Closed remram44 closed 2 years ago

remram44 commented 3 years ago

From @etirta @ https://github.com/jbardin/scp.py/issues/146#issuecomment-871867990

Fixes #146

remram44 commented 3 years ago

@etirta The difference in behavior you mentioned appears here: https://github.com/jbardin/scp.py/blob/8e8c6c2460747a8b0479469bcfb26a76486925b5/test.py#L254-L261

I believe it works similarly to rsync, but command-line scp doesn't seem to behave that way, so I am not entirely sure what we should do. Either is better than the current crashing behavior of course.

etirta commented 3 years ago

@remram In my undertsanding, scp is actually using rcp protocol, except it's done on top of SSH tunnel. Hence, I wouldn't be surprise if rsync is also using the same protocol as rcp. So yeah, I believe you are correct that it should works similarly to rsync. But may be the implementation on how to handle the src path locally is different between rsync and scp command line utility.

Re: scp command line utility, It is not a big deal if when one execute scp /path/to/src/ rmtUser@rmtHost:/path/to/dst/ ends up with /path/to/dst/src/src-content..., as one can easily resort to shell globbing scp /path/to/src/* rmtUser@rmtHost:/path/to/dst/ in order to get /path/to/dst/src-content.... But inside a program, glob is not as trivia as while in shell :).

FYI, I did end up using glob as workaround, hopefully until this proposal get merged into a newer PySCP version.
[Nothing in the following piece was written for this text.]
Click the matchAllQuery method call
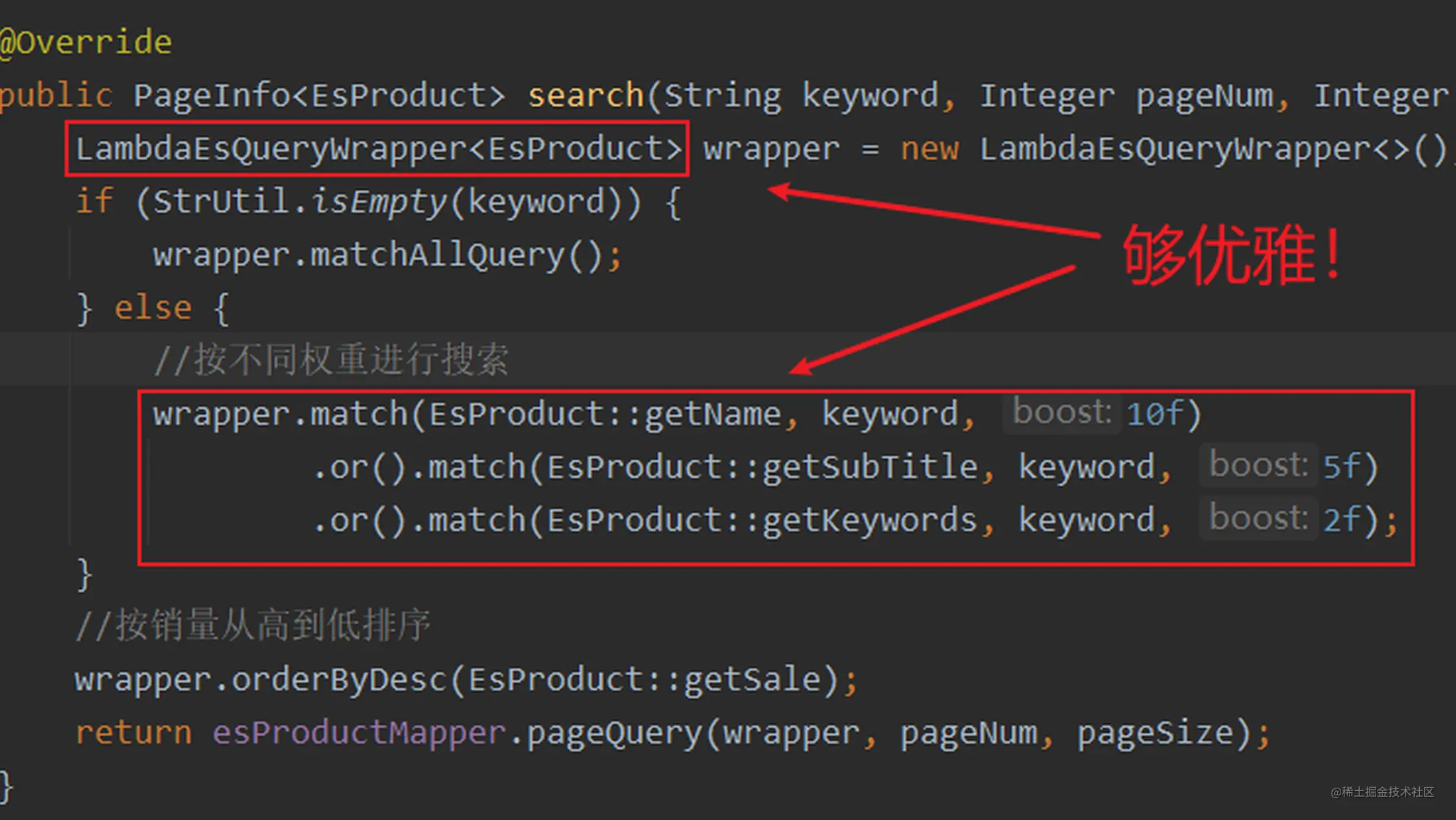The height and width of the screenshot is (820, 1456). click(x=437, y=256)
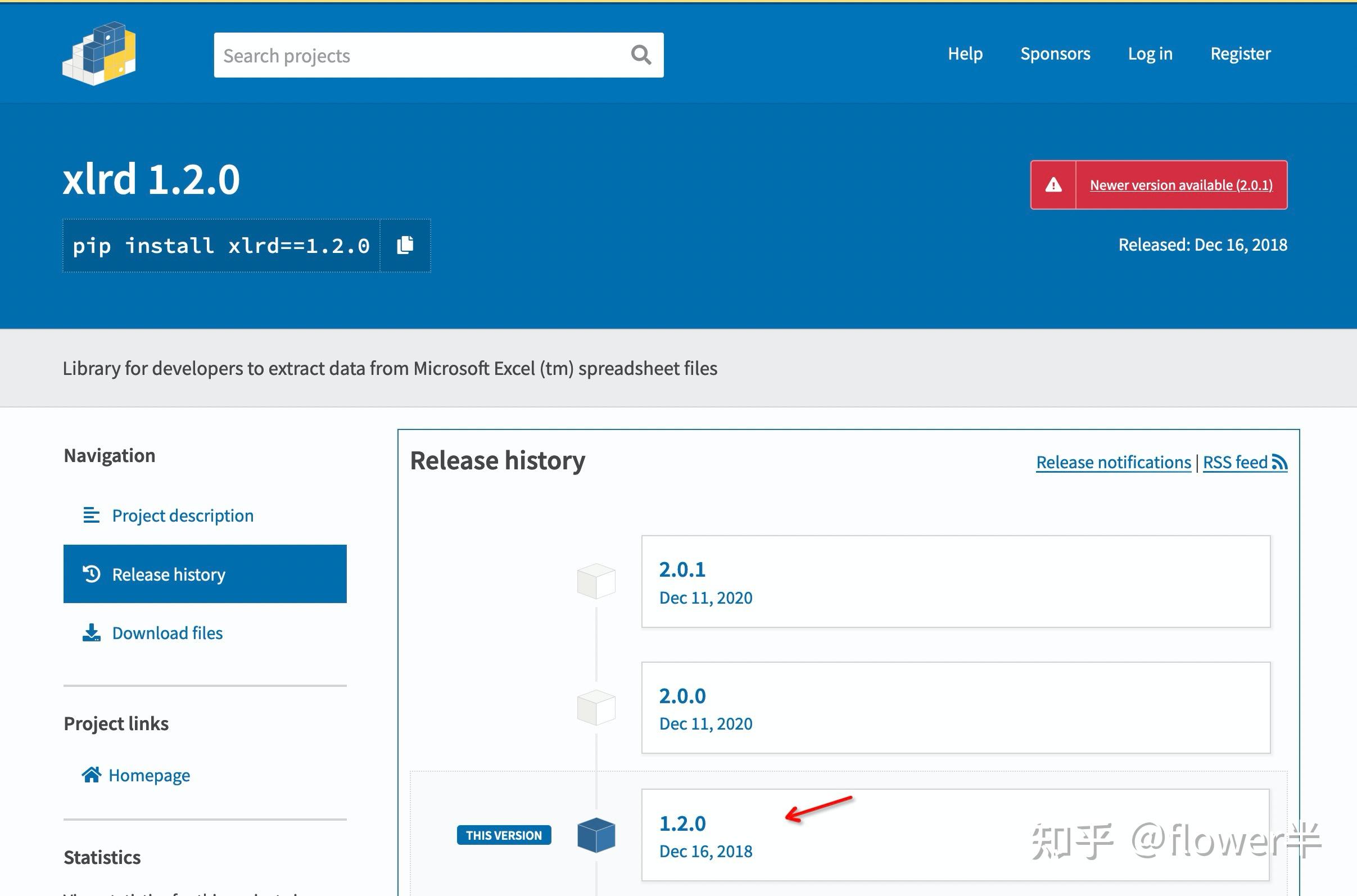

So from: scpTgt.put(f'{tmp_path}/{dstRoot}/', f'{rmtPath}/', recurse=True) But since it works the way I wanted only towards older scp in the remote host, my workaround is: scpTgt.put((*(str(p) for p in pathlib.Path(f'{tmp_path}/{dstRoot}/').glob('*')),), f'{rmtPath}/', recurse=True)

So it is possible the rsync command line utility is doing similar in the above when the user give src path as a directory.